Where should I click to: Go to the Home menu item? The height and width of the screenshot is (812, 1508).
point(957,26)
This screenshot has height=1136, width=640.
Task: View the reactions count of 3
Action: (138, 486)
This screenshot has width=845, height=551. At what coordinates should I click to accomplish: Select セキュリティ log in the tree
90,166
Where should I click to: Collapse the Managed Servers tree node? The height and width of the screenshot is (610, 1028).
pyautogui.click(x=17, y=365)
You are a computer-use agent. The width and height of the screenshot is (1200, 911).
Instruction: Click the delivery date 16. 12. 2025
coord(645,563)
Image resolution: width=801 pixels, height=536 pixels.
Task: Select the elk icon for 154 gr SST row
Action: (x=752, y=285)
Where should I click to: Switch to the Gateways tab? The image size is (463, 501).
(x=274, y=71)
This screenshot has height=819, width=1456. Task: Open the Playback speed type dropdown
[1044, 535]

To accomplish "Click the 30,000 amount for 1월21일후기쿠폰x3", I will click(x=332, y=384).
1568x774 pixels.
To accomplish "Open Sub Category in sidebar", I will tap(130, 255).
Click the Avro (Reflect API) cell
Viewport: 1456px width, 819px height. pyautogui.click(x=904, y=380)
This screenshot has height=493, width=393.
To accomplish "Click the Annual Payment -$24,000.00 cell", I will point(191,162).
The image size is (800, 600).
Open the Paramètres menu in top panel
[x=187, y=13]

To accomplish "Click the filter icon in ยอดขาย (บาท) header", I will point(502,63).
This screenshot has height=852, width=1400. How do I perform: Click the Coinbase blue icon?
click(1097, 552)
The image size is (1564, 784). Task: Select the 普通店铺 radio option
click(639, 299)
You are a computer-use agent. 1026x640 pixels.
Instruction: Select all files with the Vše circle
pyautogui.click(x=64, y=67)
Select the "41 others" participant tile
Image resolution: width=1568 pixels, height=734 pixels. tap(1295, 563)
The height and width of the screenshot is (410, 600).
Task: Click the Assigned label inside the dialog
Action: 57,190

What the task requires> Put every line of the material above into a JSON list of strings, with one string for each line and all blank lines omitted.

Response to this exercise>
[
  "Where should I click to: Go to the Home menu item? The height and width of the screenshot is (812, 1508).",
  "point(957,26)",
  "This screenshot has height=1136, width=640.",
  "Task: View the reactions count of 3",
  "Action: (138, 486)",
  "This screenshot has width=845, height=551. At what coordinates should I click to accomplish: Select セキュリティ log in the tree",
  "90,166",
  "Where should I click to: Collapse the Managed Servers tree node? The height and width of the screenshot is (610, 1028).",
  "pyautogui.click(x=17, y=365)",
  "You are a computer-use agent. The width and height of the screenshot is (1200, 911).",
  "Instruction: Click the delivery date 16. 12. 2025",
  "coord(645,563)",
  "Image resolution: width=801 pixels, height=536 pixels.",
  "Task: Select the elk icon for 154 gr SST row",
  "Action: (x=752, y=285)",
  "Where should I click to: Switch to the Gateways tab? The image size is (463, 501).",
  "(x=274, y=71)",
  "This screenshot has height=819, width=1456. Task: Open the Playback speed type dropdown",
  "[1044, 535]",
  "To accomplish \"Click the 30,000 amount for 1월21일후기쿠폰x3\", I will click(x=332, y=384).",
  "1568x774 pixels.",
  "To accomplish \"Open Sub Category in sidebar\", I will tap(130, 255).",
  "Click the Avro (Reflect API) cell",
  "Viewport: 1456px width, 819px height. pyautogui.click(x=904, y=380)",
  "This screenshot has height=493, width=393.",
  "To accomplish \"Click the Annual Payment -$24,000.00 cell\", I will point(191,162).",
  "The image size is (800, 600).",
  "Open the Paramètres menu in top panel",
  "[x=187, y=13]",
  "To accomplish \"Click the filter icon in ยอดขาย (บาท) header\", I will point(502,63).",
  "This screenshot has height=852, width=1400. How do I perform: Click the Coinbase blue icon?",
  "click(1097, 552)",
  "The image size is (1564, 784). Task: Select the 普通店铺 radio option",
  "click(639, 299)",
  "You are a computer-use agent. 1026x640 pixels.",
  "Instruction: Select all files with the Vše circle",
  "pyautogui.click(x=64, y=67)",
  "Select the \"41 others\" participant tile",
  "Image resolution: width=1568 pixels, height=734 pixels. tap(1295, 563)",
  "The height and width of the screenshot is (410, 600).",
  "Task: Click the Assigned label inside the dialog",
  "Action: 57,190"
]